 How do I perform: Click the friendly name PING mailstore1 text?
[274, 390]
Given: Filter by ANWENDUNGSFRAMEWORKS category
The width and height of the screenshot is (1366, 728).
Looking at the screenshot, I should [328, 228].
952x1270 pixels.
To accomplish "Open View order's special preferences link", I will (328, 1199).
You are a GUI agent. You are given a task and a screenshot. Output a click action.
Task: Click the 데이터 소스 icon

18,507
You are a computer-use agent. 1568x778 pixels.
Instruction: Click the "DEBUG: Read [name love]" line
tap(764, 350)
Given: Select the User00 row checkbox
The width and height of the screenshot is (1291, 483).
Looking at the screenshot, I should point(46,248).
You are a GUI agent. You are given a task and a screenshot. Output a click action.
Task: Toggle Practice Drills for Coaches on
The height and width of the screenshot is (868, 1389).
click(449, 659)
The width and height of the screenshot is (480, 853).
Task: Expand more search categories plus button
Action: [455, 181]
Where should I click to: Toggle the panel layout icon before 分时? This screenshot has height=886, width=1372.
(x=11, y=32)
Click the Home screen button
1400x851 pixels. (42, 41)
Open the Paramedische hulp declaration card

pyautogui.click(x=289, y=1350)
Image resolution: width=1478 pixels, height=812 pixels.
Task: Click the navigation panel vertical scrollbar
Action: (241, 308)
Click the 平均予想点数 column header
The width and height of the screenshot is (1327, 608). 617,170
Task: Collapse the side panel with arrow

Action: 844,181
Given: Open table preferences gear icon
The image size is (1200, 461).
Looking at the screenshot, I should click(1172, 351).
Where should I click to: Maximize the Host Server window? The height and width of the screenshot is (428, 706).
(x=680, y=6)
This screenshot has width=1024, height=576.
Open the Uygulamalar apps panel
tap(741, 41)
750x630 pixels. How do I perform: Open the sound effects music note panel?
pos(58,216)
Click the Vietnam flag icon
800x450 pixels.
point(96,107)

AIM: Pick out each line of the material above that contains the word "panel", and copy those lines in full.

SOLUTION:
Where should I click to: Toggle the panel layout icon before 分时? This screenshot has height=886, width=1372.
Task: Click the navigation panel vertical scrollbar
Task: Collapse the side panel with arrow
Open the Uygulamalar apps panel
750x630 pixels. How do I perform: Open the sound effects music note panel?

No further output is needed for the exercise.